- PARTS OF THE EXERCISE
1. In the TartuNLP news post below, how would you shorten the paragraph beginning "Yesterweek was a busy one" while keeping its main facts?
2. Who gave the keynote talk at the RESOURCEFUL-2026 workshop, according to the TartuNLP news post below?
3. Pick up the TartuNLP news post below after its last line and continue it.

- EXTRACT
↓

20/05/2026
Yesterweek was a busy one for TartuNLP: our researchers were out sharing ideas, presenting their work, and representing Estonian and Finno-Ugric NLP at international conferences 📚
At 𝐋𝐑𝐄𝐂 𝟐𝟎𝟐𝟔 in Palma de Mallorca, our team presented four papers:
🔹 "Estonian WinoGrande Dataset: Comparative Analysis of LLM Performance on Human and Machine Translation"
by Marii Ojastu, Hele-Andra Kuulmets, Aleksei Dorkin, Marika Borovikova, Dage Särg and Kairit Sirts
🔹 "Towards Consistent Detection of Cognitive Distortions: LLM-Based Annotation and Dataset-Agnostic Evaluation"
by Neha Sharma, Navneet Agarwal and Kairit Sirts
🔹 "Creation of the Estonian Subjectivity Dataset: Assessing the Degree of Subjectivity on a Scale"
by Karl Gustav Gailit, Kadri Muischnek and Kairit Sirts
🔹 "Document-Level Text Simplification in Estonian Using Large Language Models"
by Meeri-Ly Muru and Eduard Barbu
At the 𝐑𝐄𝐒𝐎𝐔𝐑𝐂𝐄𝐅𝐔𝐋-𝟐𝟎𝟐𝟔 workshop, Mark Fishel gave the keynote talk:
🎤 "Translating and modelling under-resourced languages and dialects, and how (not) to do it"

↑

- DATA EXTRACTS
↓

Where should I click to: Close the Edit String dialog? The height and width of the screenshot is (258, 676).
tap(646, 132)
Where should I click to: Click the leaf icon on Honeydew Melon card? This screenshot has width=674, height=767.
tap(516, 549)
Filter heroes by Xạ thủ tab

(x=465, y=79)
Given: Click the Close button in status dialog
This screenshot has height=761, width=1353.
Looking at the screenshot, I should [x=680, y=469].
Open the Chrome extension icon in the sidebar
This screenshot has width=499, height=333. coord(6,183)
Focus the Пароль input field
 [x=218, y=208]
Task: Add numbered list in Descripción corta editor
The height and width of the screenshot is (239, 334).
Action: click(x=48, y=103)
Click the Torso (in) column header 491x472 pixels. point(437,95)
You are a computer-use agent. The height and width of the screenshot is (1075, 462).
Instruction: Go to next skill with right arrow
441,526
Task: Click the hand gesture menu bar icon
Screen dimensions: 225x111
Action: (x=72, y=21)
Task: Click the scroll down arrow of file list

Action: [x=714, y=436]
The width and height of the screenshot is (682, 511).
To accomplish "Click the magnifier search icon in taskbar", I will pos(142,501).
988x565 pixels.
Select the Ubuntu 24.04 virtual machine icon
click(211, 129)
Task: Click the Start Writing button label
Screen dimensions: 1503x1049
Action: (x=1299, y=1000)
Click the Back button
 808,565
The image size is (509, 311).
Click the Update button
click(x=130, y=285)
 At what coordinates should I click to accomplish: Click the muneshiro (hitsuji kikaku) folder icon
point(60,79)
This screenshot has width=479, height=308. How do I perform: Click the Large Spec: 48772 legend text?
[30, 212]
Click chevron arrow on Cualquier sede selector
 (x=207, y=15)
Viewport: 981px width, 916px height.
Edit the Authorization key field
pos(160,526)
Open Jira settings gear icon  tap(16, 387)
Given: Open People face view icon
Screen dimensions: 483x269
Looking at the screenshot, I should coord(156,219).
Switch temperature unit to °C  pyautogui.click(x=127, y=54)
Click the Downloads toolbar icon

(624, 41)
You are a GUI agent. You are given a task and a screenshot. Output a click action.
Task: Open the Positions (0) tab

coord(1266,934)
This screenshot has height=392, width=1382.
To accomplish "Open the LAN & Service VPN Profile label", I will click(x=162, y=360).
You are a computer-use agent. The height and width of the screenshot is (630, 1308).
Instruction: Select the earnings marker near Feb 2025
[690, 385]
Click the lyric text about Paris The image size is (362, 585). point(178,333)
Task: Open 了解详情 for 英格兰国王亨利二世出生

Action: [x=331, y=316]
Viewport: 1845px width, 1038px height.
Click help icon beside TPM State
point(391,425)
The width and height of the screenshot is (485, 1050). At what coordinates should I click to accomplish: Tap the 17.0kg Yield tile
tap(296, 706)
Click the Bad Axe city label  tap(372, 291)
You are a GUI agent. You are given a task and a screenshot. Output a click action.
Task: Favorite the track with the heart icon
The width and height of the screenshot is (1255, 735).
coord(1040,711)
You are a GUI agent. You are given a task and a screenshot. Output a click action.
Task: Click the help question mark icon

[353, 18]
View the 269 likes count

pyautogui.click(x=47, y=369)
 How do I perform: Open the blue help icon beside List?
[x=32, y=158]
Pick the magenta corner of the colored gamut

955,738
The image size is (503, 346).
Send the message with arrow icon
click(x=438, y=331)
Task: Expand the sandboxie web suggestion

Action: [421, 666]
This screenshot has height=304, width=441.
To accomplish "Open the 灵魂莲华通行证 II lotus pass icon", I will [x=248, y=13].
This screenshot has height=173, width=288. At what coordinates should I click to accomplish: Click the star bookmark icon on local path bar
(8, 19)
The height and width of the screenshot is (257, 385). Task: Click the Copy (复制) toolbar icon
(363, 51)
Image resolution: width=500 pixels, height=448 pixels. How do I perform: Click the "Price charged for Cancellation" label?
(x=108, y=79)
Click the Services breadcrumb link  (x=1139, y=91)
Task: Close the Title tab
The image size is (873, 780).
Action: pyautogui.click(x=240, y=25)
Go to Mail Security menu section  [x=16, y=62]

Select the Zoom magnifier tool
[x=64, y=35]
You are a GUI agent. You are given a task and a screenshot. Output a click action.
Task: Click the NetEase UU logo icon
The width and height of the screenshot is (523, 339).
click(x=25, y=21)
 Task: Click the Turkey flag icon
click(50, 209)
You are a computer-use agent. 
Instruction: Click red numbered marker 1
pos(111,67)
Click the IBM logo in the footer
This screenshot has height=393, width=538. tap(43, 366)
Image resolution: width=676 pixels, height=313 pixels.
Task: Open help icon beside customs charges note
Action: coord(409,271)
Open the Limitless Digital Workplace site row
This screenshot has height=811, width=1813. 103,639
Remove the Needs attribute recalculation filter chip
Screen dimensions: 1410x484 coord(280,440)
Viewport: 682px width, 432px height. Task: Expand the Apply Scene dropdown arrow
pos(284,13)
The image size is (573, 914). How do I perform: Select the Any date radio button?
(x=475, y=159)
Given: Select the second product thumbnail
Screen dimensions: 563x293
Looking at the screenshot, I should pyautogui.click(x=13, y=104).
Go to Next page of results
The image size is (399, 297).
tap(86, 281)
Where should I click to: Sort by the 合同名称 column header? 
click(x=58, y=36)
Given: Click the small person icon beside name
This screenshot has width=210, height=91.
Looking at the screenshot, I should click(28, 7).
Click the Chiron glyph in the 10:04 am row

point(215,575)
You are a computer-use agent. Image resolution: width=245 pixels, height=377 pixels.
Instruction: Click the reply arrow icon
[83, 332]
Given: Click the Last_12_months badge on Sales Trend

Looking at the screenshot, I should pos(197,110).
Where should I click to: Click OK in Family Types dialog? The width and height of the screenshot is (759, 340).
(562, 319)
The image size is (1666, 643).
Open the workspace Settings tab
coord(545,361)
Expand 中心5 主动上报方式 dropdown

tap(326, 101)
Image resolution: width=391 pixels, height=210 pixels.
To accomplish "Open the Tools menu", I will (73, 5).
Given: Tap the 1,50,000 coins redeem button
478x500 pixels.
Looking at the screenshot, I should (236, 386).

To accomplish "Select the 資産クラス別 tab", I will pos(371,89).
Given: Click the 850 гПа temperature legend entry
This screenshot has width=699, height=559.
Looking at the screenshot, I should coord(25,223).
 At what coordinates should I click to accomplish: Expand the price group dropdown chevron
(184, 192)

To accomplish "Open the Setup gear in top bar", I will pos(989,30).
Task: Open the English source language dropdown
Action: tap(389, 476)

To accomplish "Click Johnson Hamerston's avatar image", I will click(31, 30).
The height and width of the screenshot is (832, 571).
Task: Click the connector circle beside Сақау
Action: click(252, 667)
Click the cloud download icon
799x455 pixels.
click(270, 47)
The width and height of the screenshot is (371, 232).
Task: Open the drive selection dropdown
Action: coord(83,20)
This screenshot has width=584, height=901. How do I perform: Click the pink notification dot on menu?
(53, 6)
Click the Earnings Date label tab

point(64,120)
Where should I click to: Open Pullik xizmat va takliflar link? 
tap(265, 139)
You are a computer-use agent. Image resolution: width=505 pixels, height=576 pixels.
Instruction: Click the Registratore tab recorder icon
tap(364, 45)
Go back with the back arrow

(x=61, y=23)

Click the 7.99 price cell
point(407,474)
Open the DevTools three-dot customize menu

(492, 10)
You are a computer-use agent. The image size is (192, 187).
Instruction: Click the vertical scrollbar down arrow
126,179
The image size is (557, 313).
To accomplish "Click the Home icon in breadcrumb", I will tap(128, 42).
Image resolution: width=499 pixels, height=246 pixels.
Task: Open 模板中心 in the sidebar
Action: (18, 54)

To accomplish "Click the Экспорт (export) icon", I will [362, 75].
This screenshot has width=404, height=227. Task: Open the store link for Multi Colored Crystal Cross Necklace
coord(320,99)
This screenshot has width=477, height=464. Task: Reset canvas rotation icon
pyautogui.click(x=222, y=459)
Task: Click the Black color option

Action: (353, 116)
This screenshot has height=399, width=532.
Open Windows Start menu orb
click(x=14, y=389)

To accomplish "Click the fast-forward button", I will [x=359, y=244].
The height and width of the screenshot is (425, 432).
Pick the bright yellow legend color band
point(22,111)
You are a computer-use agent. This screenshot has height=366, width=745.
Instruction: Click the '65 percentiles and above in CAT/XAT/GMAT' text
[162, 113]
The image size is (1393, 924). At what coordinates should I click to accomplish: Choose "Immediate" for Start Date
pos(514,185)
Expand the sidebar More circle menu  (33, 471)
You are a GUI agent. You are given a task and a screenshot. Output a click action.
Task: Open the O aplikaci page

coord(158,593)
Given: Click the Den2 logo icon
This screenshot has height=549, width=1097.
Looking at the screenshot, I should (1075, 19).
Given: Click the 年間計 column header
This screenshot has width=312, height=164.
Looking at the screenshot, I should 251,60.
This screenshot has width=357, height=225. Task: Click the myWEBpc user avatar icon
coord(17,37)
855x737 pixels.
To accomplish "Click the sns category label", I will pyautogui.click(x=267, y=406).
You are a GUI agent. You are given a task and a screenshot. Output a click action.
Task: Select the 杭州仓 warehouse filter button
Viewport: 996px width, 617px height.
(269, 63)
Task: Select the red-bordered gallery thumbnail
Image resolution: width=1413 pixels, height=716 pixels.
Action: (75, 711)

↑

- ANSWER SECTION
1. Last week TartuNLP researchers attended international conferences to share ideas, present their work, and represent Estonian and Finno-Ugric NLP.

2. Mark Fishel.

3.
At the 𝐊𝐆-𝐋𝐋𝐌 @ 𝐋𝐑𝐄𝐂 𝟐𝟎𝟐𝟔 workshop, two papers were presented:
🔹 "ReX-GG: A LLM Ensemble Pipeline for Relation-extraction and Graph Generation"
by Giacomo Magnifico and Eduard Barbu
🔹 "Large Language Models for Knowledge Graph Extraction: A Schema-Constrained Evaluation Framework"
by Markus Ilves, Eduard Barbu and Jaan Übi
Meanwhile in Helsinki at 𝐈𝐅𝐔𝐒𝐂𝐎 𝐗𝐋𝐈, Britt-Kathleen Mere presented:
🔹 "Are We Low-Resource by Choice? Rethinking Finno-Ugric NLP"
(Title in Komi: "Лоам-ӧ ми "этша ресурса" асланым бӧрйӧмӧн? Финн-йӧгра NLP вылӧ мӧдног видзӧдлӧм")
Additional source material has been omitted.